Source document
•••••
Question

If ${\int }_0^{25}{e}^{x-\left[x\right]}dx=k(e-1)$, then the value of $k$ is

• A. $12$
• B. $25$
• C. $23$
• D. $24$

Answer 1

The correct option is B

$25$

Explanation for the correct option.

Find the value of $k$:

Given,

${\int }_0^{25}{e}^{x-\left[x\right]}dx=k(e-1)$.

Concept: $x-\left[x\right]$ is a periodic function with $1$.

So, $e^{x-\left[x\right]}$ has period $1$.

Now, we know that if $f\left(n\right)$ is periodic with period $t$, then,

${\mathbf{\int }}_{\mathbf{0}}^{\mathbf{nt}}\mathbf{f}\mathbf{\left(}\mathbf{n}\mathbf{\right)}\mathbf{dx}\mathbf{=}\mathbf{n}{\mathbf{\int }}_{\mathbf{0}}^{\mathbf{t}}\mathbf{f}\mathbf{\left(}\mathbf{n}\mathbf{\right)}\mathbf{dx}$.
•••••
Collected material

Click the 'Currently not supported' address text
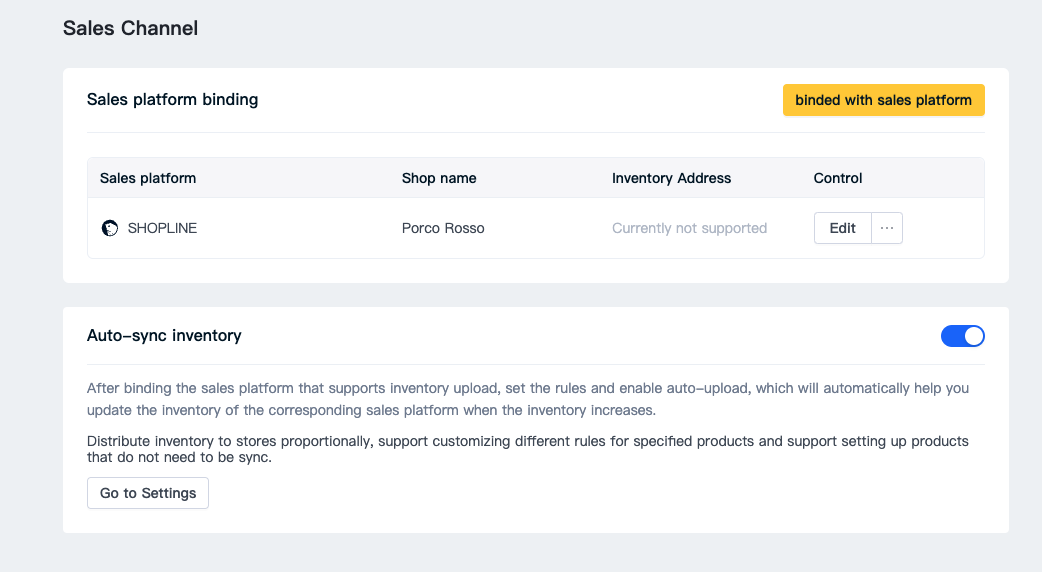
•••••
Directions for this task
Restate the source document's paragraph that begins with "If" and ends with "then the value of $k$ is" more briefly, keeping its main facts.

Right answer
Find $k$, given that ${\int }_0^{25}{e}^{x-\left[x\right]}dx=k(e-1)$.